■ **Work task**: No pictures belong in the copy. Set down exactly the lines from the one that contains "Click the help question mark icon" through the end of the data.
__________________________________________________
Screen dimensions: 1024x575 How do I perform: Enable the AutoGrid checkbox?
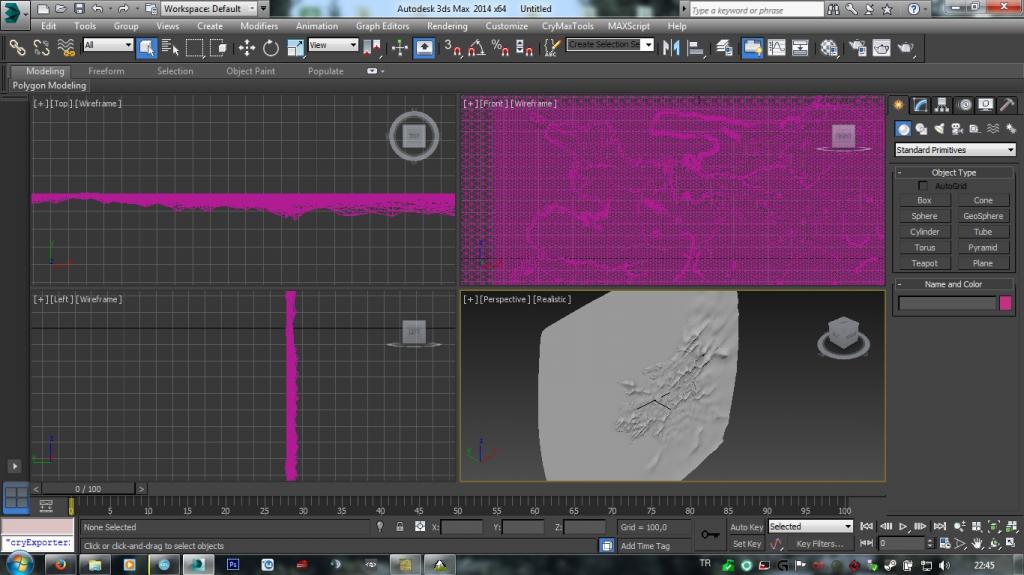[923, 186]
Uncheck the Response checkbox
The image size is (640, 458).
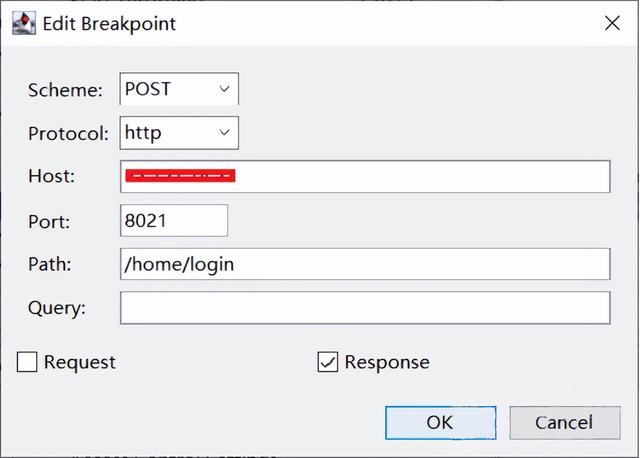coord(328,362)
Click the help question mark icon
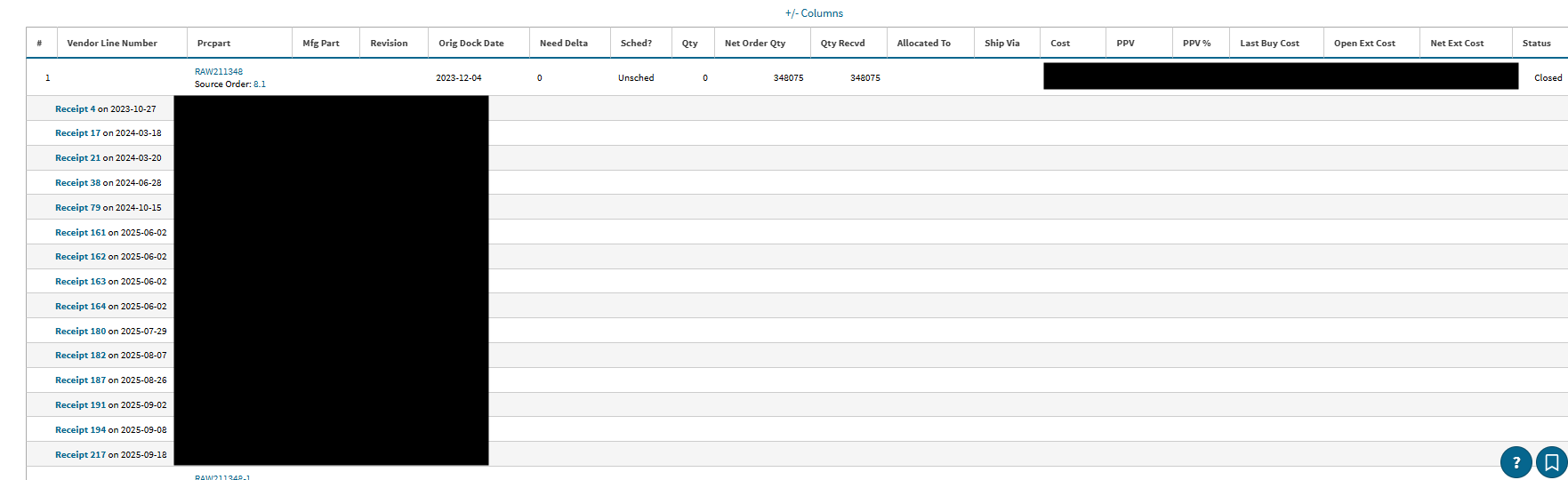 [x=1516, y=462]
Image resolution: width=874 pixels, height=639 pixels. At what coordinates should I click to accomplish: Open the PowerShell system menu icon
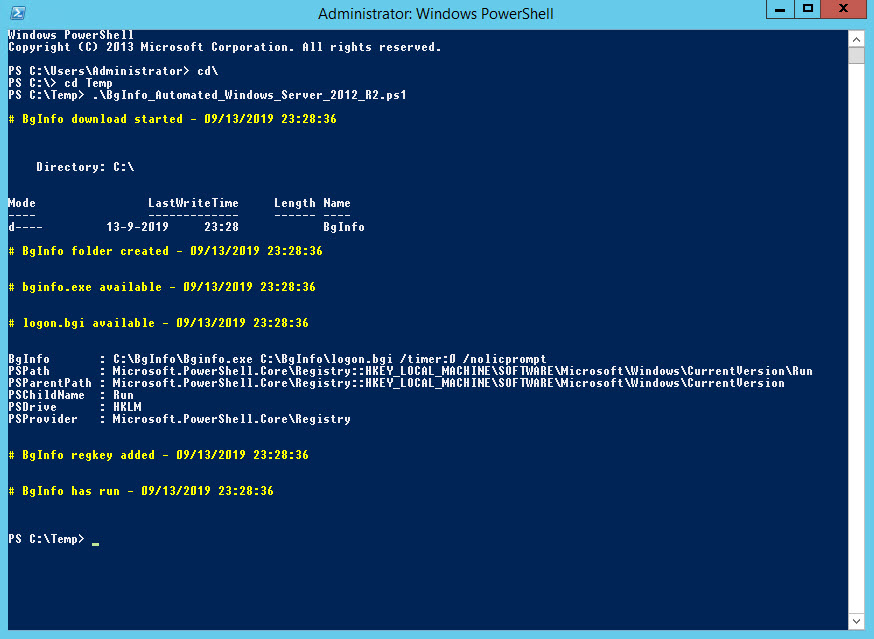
__________________________________________________
■ **Reply**:
Click the help question mark icon
 [x=1516, y=462]
Image resolution: width=874 pixels, height=639 pixels. At what coordinates should I click to accomplish: Open the PowerShell system menu icon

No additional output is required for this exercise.